There were no windows on the car, and only a canvas roof, so sometimes the sun would scorch him for hours and other times he’d be blissfully in the shade. His driving goggles were coated in dust. In fact, everything seemed to be covered in a fine layer of dirt—his brand-new boots, his shirt, his hair. Even his mouth felt grainy.

They had left at the crack of dawn and hadn’t stopped driving since. The man at the helm of this expedition was a burly beast named Branson, and he had three men under him, all dour fellows. One had a constant lump in his lower lip where he kept his chewing tobacco. Leo’s back seat companion was a consummate nose picker. Leo didn’t know anything about the man driving the supply truck behind them.
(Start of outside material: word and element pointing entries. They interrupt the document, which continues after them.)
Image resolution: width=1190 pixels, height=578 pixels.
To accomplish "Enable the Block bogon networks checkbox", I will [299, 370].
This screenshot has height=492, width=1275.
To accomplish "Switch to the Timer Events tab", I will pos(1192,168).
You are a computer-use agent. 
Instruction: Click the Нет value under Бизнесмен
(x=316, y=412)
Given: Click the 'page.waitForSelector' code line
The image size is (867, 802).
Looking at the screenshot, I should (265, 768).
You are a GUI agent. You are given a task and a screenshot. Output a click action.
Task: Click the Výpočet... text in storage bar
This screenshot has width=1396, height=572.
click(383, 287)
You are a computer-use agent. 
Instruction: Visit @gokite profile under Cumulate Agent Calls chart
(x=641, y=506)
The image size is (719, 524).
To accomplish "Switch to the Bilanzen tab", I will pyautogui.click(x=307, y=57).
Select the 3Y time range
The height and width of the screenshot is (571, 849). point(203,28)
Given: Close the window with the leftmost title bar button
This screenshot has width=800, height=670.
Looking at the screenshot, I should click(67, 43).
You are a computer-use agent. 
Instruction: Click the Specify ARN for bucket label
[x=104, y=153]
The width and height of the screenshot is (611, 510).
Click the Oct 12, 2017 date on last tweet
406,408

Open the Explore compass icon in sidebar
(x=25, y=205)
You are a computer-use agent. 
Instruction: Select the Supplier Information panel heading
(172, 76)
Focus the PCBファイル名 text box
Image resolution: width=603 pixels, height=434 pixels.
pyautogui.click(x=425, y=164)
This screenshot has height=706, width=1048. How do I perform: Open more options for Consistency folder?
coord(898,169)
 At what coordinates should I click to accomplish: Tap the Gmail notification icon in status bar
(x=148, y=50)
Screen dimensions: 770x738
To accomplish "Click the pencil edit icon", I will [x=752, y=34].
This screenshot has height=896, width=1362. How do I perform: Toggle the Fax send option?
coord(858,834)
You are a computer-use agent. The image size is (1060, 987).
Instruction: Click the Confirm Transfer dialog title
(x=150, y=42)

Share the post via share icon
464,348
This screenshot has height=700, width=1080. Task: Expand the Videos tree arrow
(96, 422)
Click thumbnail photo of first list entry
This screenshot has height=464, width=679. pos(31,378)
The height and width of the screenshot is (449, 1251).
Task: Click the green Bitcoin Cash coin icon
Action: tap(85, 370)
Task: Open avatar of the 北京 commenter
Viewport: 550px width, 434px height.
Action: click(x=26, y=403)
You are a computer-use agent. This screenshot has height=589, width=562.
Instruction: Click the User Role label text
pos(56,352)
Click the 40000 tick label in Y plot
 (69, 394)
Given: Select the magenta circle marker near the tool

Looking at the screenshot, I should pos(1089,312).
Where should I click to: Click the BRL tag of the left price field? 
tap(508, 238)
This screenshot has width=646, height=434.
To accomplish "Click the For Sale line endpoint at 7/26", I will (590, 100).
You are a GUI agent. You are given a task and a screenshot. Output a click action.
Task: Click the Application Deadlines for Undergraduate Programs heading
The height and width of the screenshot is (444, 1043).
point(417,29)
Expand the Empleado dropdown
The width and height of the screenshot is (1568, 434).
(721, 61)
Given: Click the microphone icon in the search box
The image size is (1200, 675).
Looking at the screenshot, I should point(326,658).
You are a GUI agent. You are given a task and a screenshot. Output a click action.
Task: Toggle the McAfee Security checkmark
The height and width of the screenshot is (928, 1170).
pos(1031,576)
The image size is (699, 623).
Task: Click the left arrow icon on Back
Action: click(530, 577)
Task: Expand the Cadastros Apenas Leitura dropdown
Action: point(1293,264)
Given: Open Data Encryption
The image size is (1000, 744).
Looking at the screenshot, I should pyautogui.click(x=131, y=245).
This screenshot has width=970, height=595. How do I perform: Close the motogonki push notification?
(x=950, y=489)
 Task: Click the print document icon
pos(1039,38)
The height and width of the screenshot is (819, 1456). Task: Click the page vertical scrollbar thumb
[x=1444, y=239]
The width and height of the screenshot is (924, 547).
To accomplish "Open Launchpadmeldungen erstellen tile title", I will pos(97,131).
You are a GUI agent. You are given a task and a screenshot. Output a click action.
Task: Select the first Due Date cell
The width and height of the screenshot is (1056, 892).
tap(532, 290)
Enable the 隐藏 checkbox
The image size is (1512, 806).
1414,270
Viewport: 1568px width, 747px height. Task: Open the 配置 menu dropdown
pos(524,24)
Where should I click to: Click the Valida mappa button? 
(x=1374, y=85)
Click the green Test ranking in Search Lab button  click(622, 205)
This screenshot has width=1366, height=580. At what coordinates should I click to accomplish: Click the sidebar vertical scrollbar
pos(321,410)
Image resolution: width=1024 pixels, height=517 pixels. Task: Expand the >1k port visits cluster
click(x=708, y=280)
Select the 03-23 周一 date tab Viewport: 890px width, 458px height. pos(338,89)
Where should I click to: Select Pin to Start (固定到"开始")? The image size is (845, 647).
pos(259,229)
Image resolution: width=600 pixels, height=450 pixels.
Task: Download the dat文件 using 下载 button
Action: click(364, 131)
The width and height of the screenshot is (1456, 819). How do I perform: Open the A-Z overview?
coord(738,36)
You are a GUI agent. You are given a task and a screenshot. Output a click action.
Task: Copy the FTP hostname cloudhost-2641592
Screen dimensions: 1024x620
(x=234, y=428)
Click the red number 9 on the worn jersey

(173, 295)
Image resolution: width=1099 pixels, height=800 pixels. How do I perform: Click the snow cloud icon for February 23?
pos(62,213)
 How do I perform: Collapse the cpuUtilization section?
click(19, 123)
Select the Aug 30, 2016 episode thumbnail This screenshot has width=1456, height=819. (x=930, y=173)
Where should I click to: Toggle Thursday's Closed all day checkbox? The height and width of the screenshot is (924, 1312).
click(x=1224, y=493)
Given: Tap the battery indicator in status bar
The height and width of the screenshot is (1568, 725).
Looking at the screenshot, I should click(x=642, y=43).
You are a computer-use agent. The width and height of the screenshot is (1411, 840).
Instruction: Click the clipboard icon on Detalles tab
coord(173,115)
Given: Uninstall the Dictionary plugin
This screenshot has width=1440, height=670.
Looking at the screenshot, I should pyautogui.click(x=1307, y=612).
“How much farther?” he asked. He’d been asking the same question every hour for the past five hours. He couldn’t help himself. Why hadn’t they taken the railroad? It had a café car and large, comfortable seats, and there were plenty of stops in the Knottle Plains. And Leo always rode first class—one of the perks of being best friends with the future head of Conway Rail. But the more they had driven, the more he realized that they weren’t going to Alacomb or Oakbend or any of the cities in the more rural areas. They were driving right into the heart of the plains themselves, where there was nothing but grass and sky and more grass and more sky. But not nice, thick, green grass, like the fairways at the Old Port Country Club. This grass was tough and yellow, like straw. They’d passed streams and ponds that had all dried up, or had a trickle of sludge running through them at most. Many of the farmhouses looked abandoned. It was quite a depressing sight.

Branson grunted from the driving seat. That was the only answer Leo had gotten since the last time he’d asked.

Agnes would probably love it if she were here. She’d find a million weird insects to put in jars and dissect once she got home. Leo’s stomach turned just thinking about what might be lurking in the high grasses.

Several beads of sweat trickled down his lower back, pooling unpleasantly under his backside. He was aching for a shower. As it turned out, the Knottle Plains were boring. Maybe this was why his father hadn’t gone on the actual expeditions himself. He delegated it to ruffians like Branson. Did that make Leo a ruffian in his father’s eyes? No. He refused to believe that.